The Obamacare Bait-and-Switch No One Noticed
By now, most Americans have heard about Obamacare’s premium increases, plans being canceled, and many doctors and hospitals no longer being covered by the new plans on the exchanges. But a recent about-face by the Obama administration on so-called “state innovation waivers” may be the most important change that no one is paying attention to.
In drafting the Affordable Care Act, horses were traded and pork was barreled. But something good did come out of all the politicking — Democratic legislators injected a giant dose of federalism into the law: State innovation waivers, also called 1332 waivers, which will begin in 2017. These allow states to take a block grant of funding and waive nearly every major component of the law. This option comes with a few asterisks, including deficit neutrality. But in theory, red states could turn the law into a Trojan horse for conservative health-care reform, while blue states could pursue their dreams of single-payer utopia.
A major change, however, is now set to make these experiments mostly impossible. In recent guidance, stealthily released at the close of business on a Friday last month, the Department of Health and Human Services announced that the rules are changing: the deficit-neutrality asterisk is now a huge exclamation point. These innovation waivers must still be deficit-neutral, but this neutrality will be evaluated entirely in a vacuum: Savings from Obamacare may not be used to offset increased costs in other parts of a state’s health-care budget.
Common sense dictates that states should be able to combine state innovation waivers with Medicaid waivers to better manage the health-care needs of their citizens. For example, a “private option” Medicaid expansion would likely cost more, but that could be offset with less spending on the Obamacare exchanges, netting out to deficit neutrality.
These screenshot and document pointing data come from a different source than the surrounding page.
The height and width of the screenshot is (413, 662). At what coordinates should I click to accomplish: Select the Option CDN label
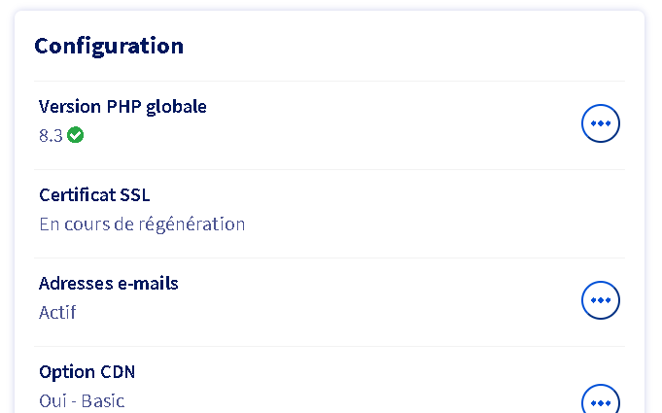(87, 371)
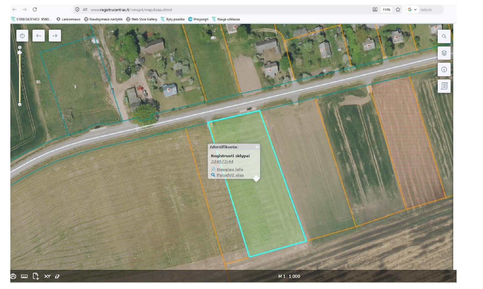Image resolution: width=483 pixels, height=289 pixels.
Task: Expand the search engine dropdown arrow
Action: 415,10
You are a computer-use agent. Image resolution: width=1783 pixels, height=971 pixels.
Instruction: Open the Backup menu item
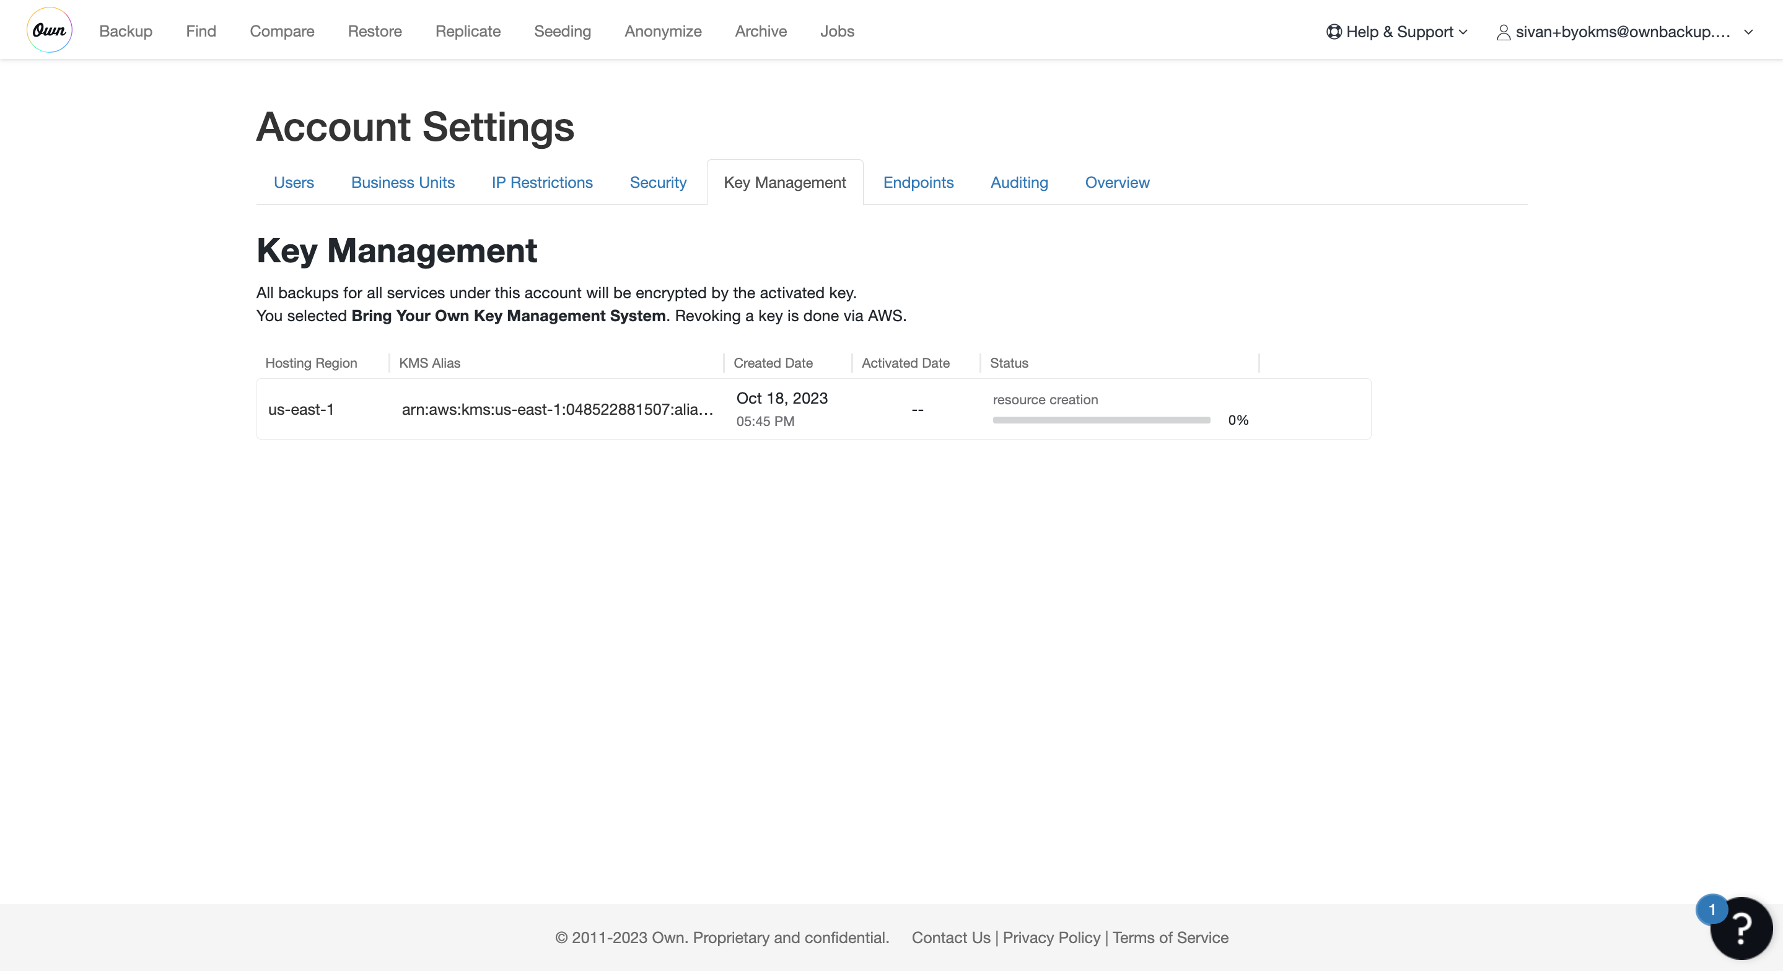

Instead, the administration is now telling states that combining funding sources to help those who need assistance the most is verboten. Ultimately, this only hurts the poorest citizens, who would otherwise be beholden to programs such as Medicaid or the byzantine rules governing Obamacare’s exchanges.
The only bright spot is this: Because this HHS directive is only “guidance,” rather than “rulemaking,” it will be easier for a friendlier future administration to change. But otherwise, this is one of the worst unilateral changes to the law that the administration has undertaken.
Consider the situation in Arkansas. Governor Asa Hutchinson has signaled that the state’s “private option” Medicaid expansion, in which Medicaid beneficiaries receive private insurance plans, would hinge on receiving a state innovation waiver — probably because it would require higher Medicaid spending, which would need to be offset with less spending on Obamacare’s exchanges.
Blue states could suffer too. Rhode Island recently authorized the pursuit of an innovation waiver, as did Hawaii. The proposals have yet to be fleshed out, but the inability to share savings across the two programs undoubtedly constrains both states.
These are just a few examples of states across the country that are eager to make innovative decisions using the flexibility that innovation waivers would have provided. Unfortunately, this latest move by the administration doesn’t bode well for experimentation and policy innovation.
There are a lot of things we should be experimenting with in health care — supportive housing for the homeless and/or mentally ill, replacing traditional Medicaid benefits with direct cash transfers, and incorporating value-based payment instead of fee-for-service into our long-term-care systems, to name just a few.
States are a major stage for ideas and experiments, in health care and other areas, to be tried and tested. Oregon’s Medicaid program attempted to make coverage decisions based on cost-effectiveness measures, for instance, but the public pushback proved that doing so is tougher than many on the left would have us believe. Negative-income-tax experiments in New Jersey and other states highlighted the difficulty of maintaining work incentives in the context of welfare reform. And welfare-to-work reform in New York State helped reduce welfare rolls and bring more women into the labor force.
These experiments have taught us valuable lessons that continue to inform policy debate today. Instead of restricting the ability of states to undertake policy experiments, we should encourage them. Instead of telling states that two health-care funding streams can’t be comingled, states should be free to bundle even more funding streams into a single block grant to figure out what works best for their citizens.
There’s a chance that a new administration in 2017 will undo this administration’s mistake. But unfortunately, if history is any indication of what’s to come, this “guidance” may remain on the books for good.